ARIA logged 2,847 formal interview requests in four days. She categorized them by reach, demographic alignment, editorial tone, and strategic value. Built a ranked matrix. Presented Peter with the top forty.
He’d looked at the list for exactly six seconds.
"No."
"All of them?"
"All of them."
He turned them all down.
Every single one.
Not out of arrogance—though the arrogance was certainly available if he needed it.
Scarcity was the most powerful currency in the attention economy, and ARIA had taught him that, or maybe he’d always known it and she’d simply given him the language.
The more he said no, the more they wanted him. The more they wanted him, the higher the value of the eventual yes.

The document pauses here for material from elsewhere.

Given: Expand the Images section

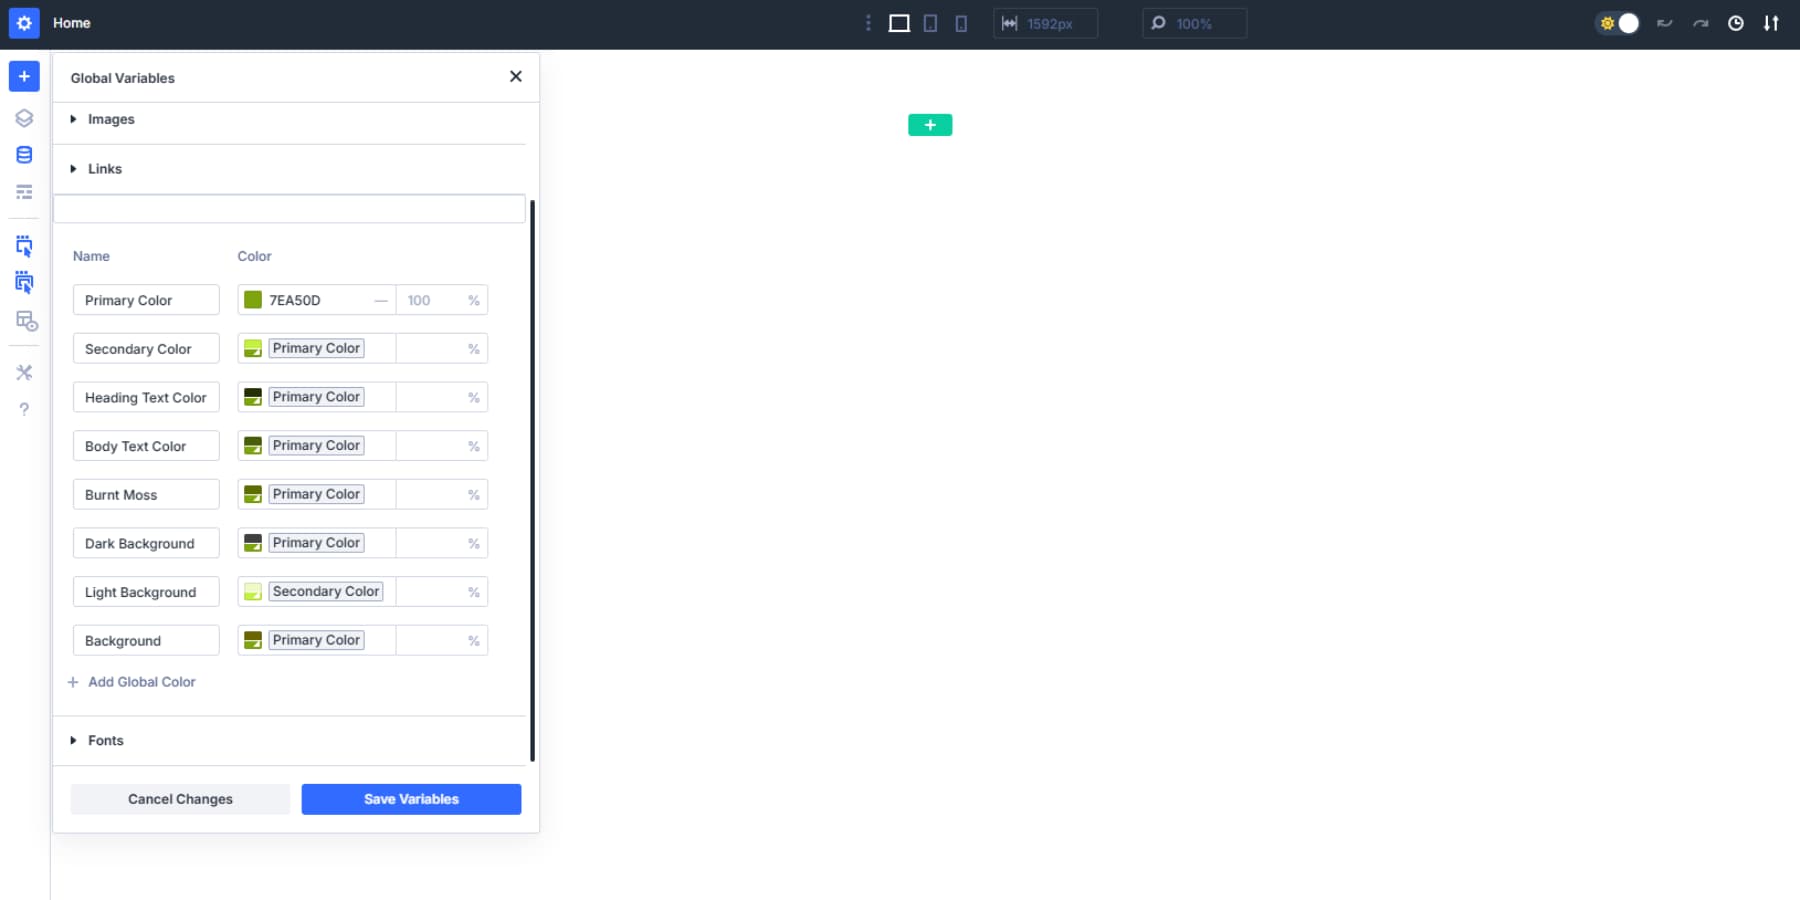Looking at the screenshot, I should click(111, 118).
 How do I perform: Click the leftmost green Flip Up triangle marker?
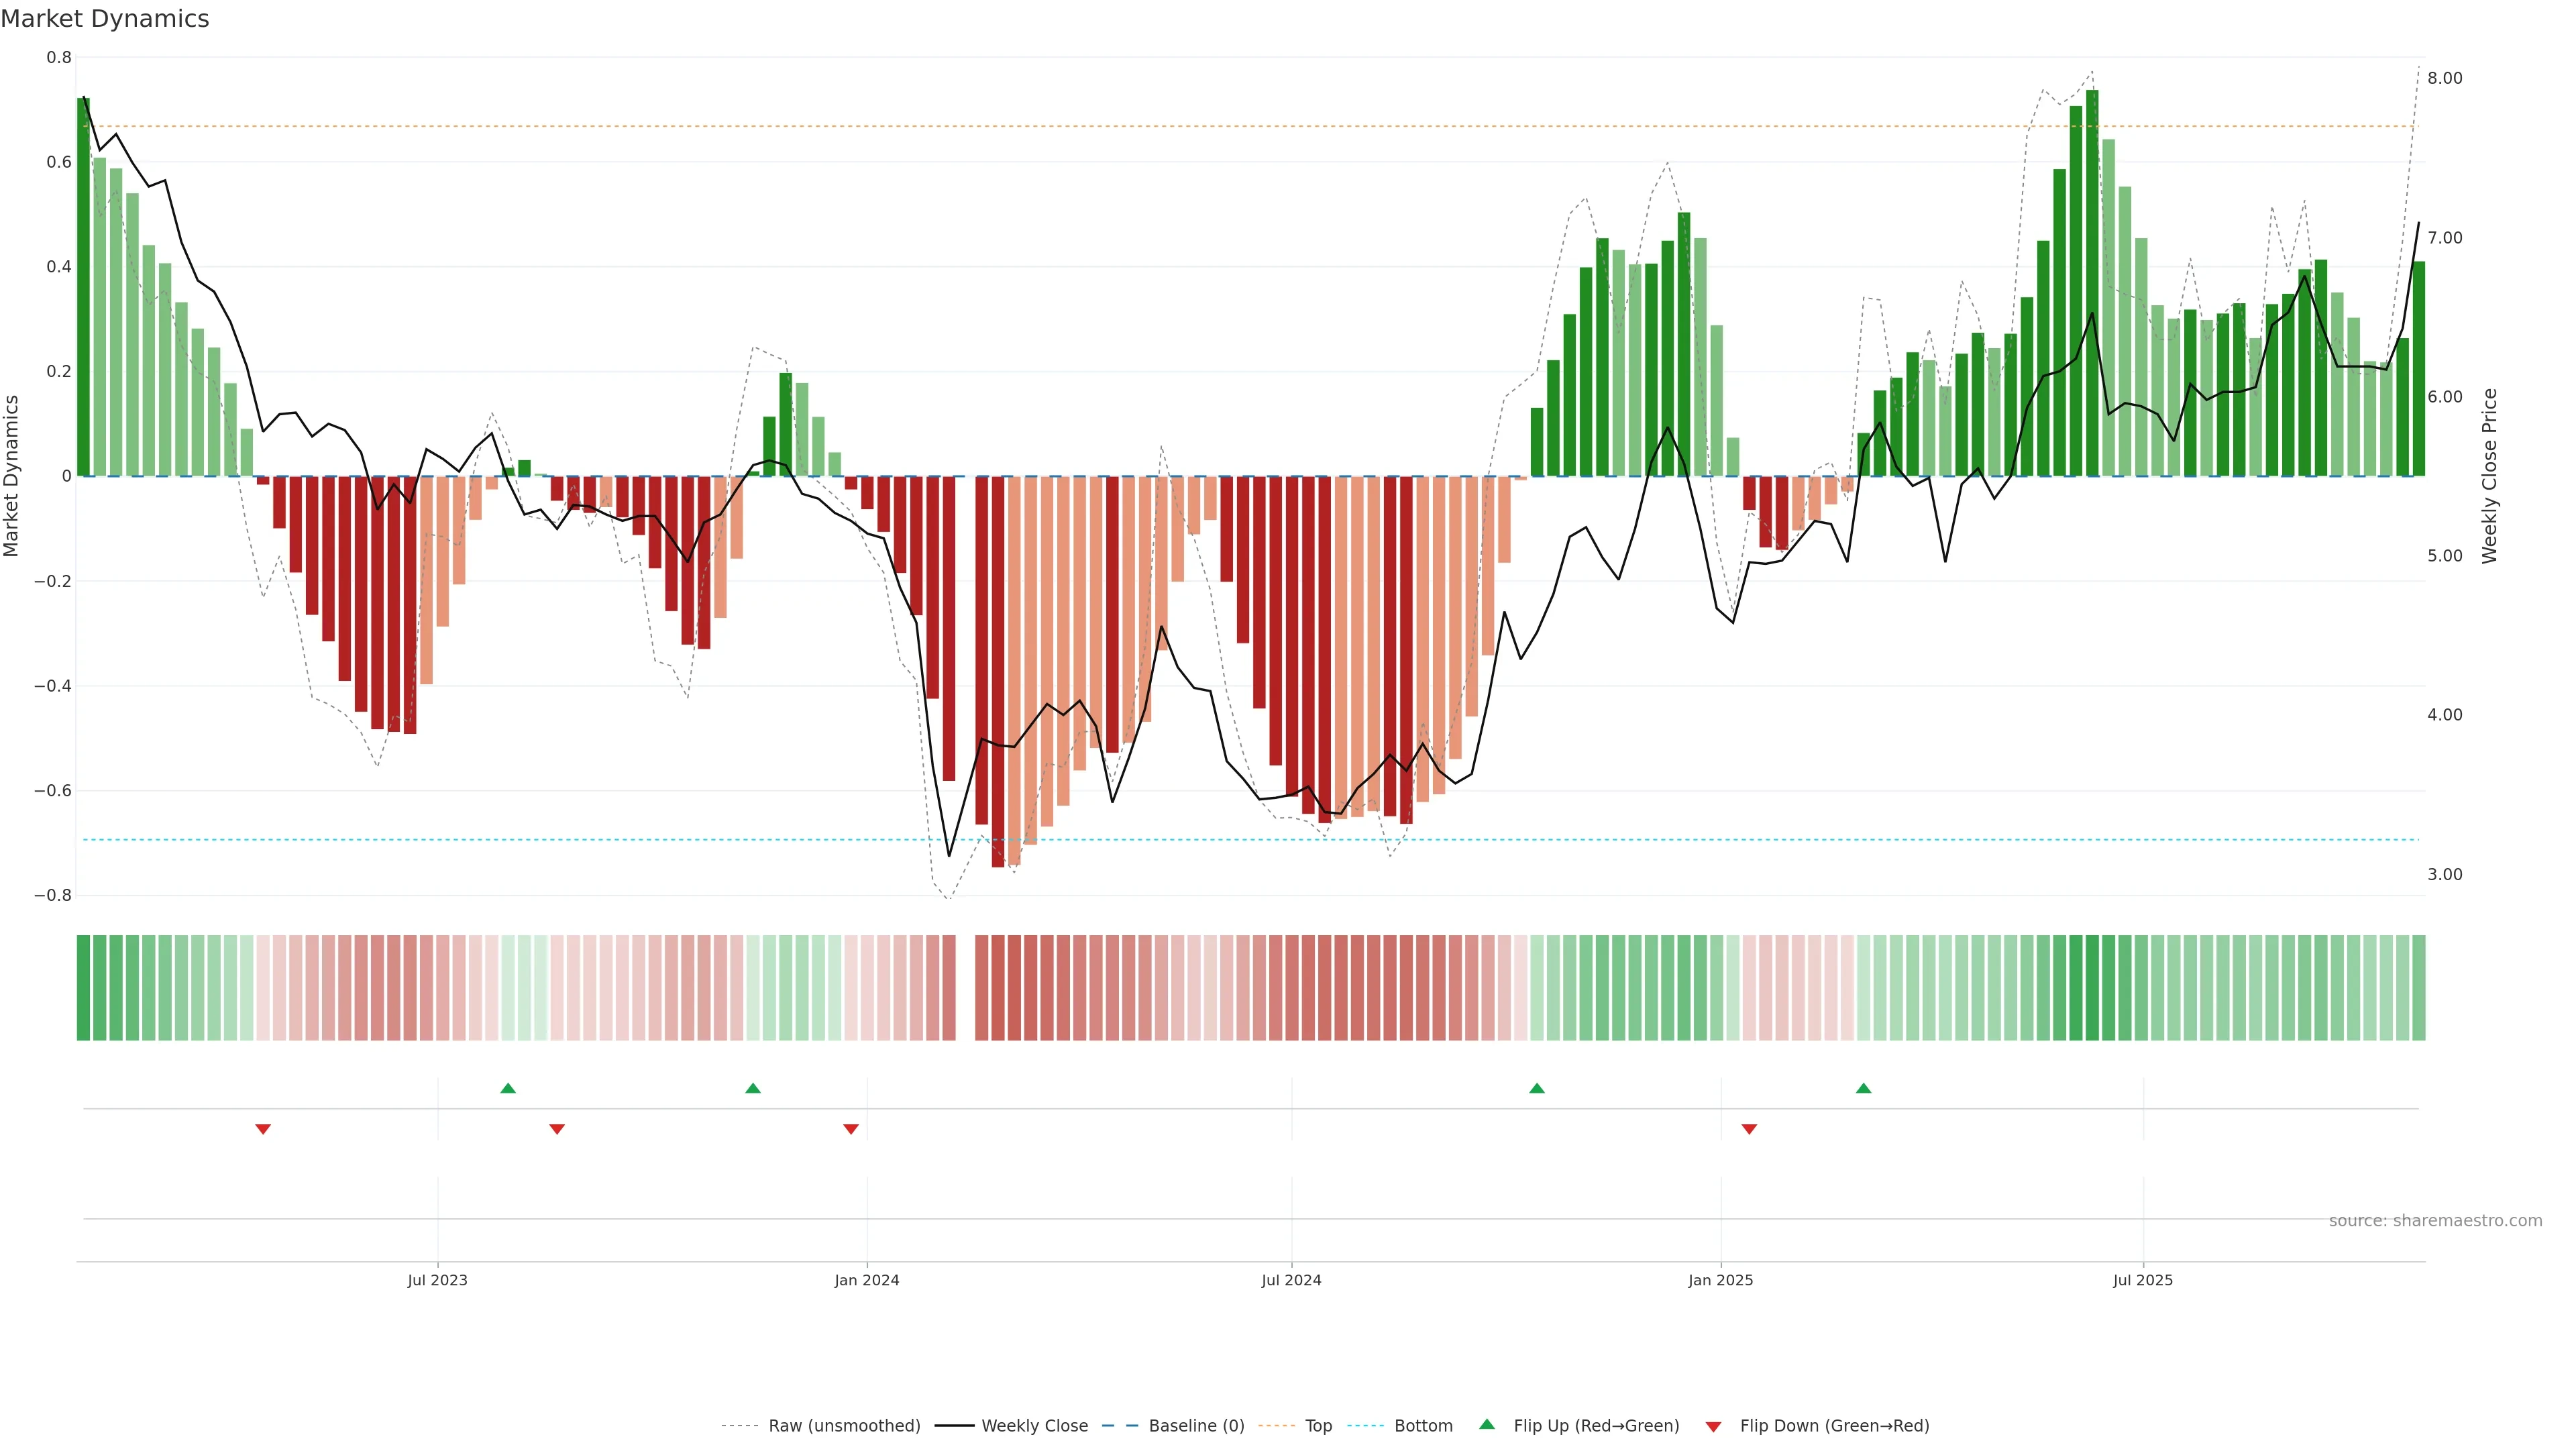click(508, 1088)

And the eventual yes went to one outlet only: Rivera Next Media.
His only partnered media entity. The glass and steel tower in downtown LA with the Rivera family crest visible from two blocks away —
The Empress Catalina’s empire. The media hydra he’d chosen to adopt rather than build from scratch. The only platform he trusted to handle the narrative correctly—which meant handling it the way ARIA had already written it.
And even then, it wasn’t going to be live. Recorded. Edited. Controlled. Every frame approved before it reached a single screen.
Peter wasn’t in mood to do live.
ARIA had already drafted the interview framework. Forty-seven questions. Fourteen approved. The rest existed as decoys — questions the interviewer would think they’d chosen freely, each one steering the conversation toward exactly the narrative ARIA wanted aired.
The interviewer wouldn’t know. Would think they were conducting journalism. Would feel proud of the hard-hitting follow-ups they’d landed.
Every one of those follow-ups had been pre-written by an ASI who understood human psychology better than the species understood itself.
On the other hand, while ARIA waged her invisible war on the world’s attention span and Peter spent his afternoons pretending he was a normal man on normal dates with his not-at-all-normal women, two jets were being prepped for Paris.
The first sat on the tarmac at Lincoln Heights Airport. Sleek. Private. The kind of aircraft that didn’t appear on public flight logs because the people who owned it preferred their movements to remain theoretical.
The second was at the Ghost Mansion. Waiting for him. And for the entire entourage he was bringing with him.
This one was different.
And Paris—beautiful, arrogant, ancient Paris, the city that believed it had seen everything—had absolutely no idea what was coming.